Reputation: 19
I have this text:
<body>
<span class="Forum"><div align="center"></div></span><br />
<span class="Topic">Text</span><br />
<hr />
<b>Text</b> Text<br />
<hr width=95% class="sep"/>
Text<a href="Text" target="_blank">Text</a>
<hr />
<b>Text</b> -Text<br />
<hr width=95% class="sep"/>
**Text what i need.**
<hr />
and my RegEx for "Text what I need" - /"sep"(.*)hr/m
.
It's wrong: Why?
Upvotes: 1
Views: 80
Reputation: 344783
.
doesn't match newlines in JavaScript regular expressions. Try:
/"sep"([\s\S]*)hr/m
IMO, you're much better off going for a different approach, regex isn't ideal for extracting data from HTML. A better method would be to create a div, set the element's innerHTML property to the HTML string you have, then use DOM traversal to find the text node you need.

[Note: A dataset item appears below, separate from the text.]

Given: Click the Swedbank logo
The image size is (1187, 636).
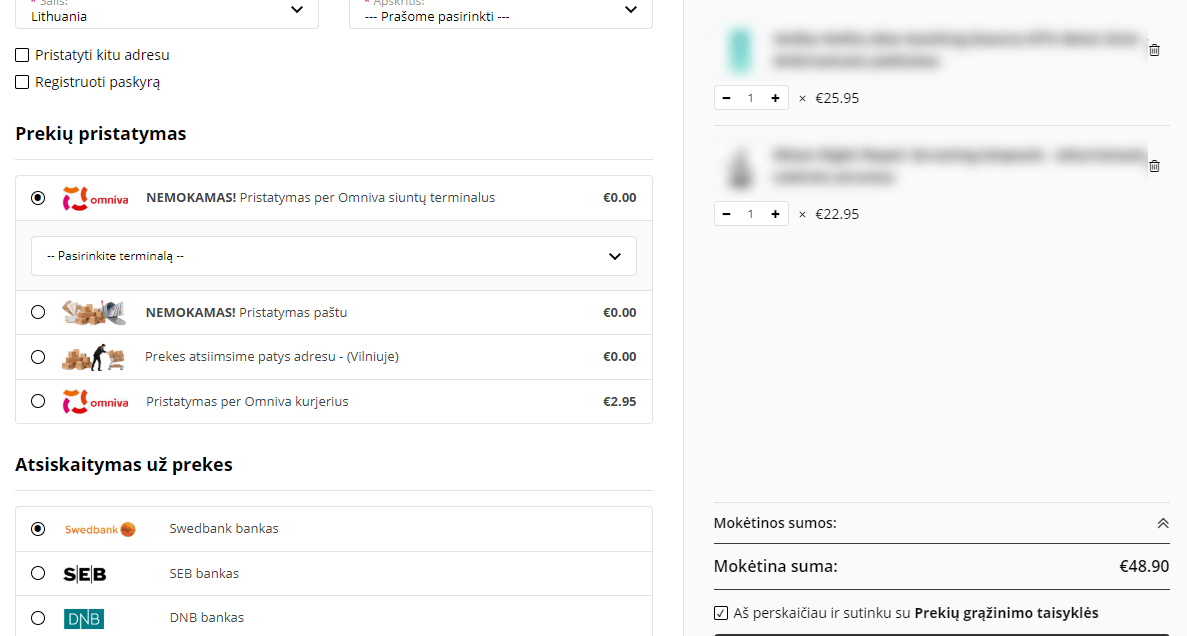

Here's an example of what I mean: http://www.jsfiddle.net/W33n6/. It uses the following code to get the text:
var div = document.createElement("div");
div.innerHTML = html;
var hrs = div.getElementsByTagName("hr");
for (var i = 0; i < hrs.length; i++) {
if (hrs[i].className == "sep") {
document.body.innerHTML = hrs[i].nextSibling.nodeValue;
break;
}
}
EDIT: Gumbo's version is a little stricter than mine, checking for the "sep" class among other classes and ensuring the node following is a text node.
Upvotes: 1
Reputation: 655785
Don’t use regular expression, use DOM methods instead:
var elems = document.getElementByTagName("hr");
for (var i=0; i<elems.length; ++i) {
var elem = elems[i];
if (/(?:^|\s+)sep(?:\s|$)/.test(elem.className) &&
elem.nextSibling && elem.nextSibling.nodeType === Node.TEXT_NODE) {
var text = elems.nextSibling.nodeValue;
break;
}
}
This selects all HR
elements, checks if it has the class sep and grabs the next sibling node if it is a text node.
Upvotes: 2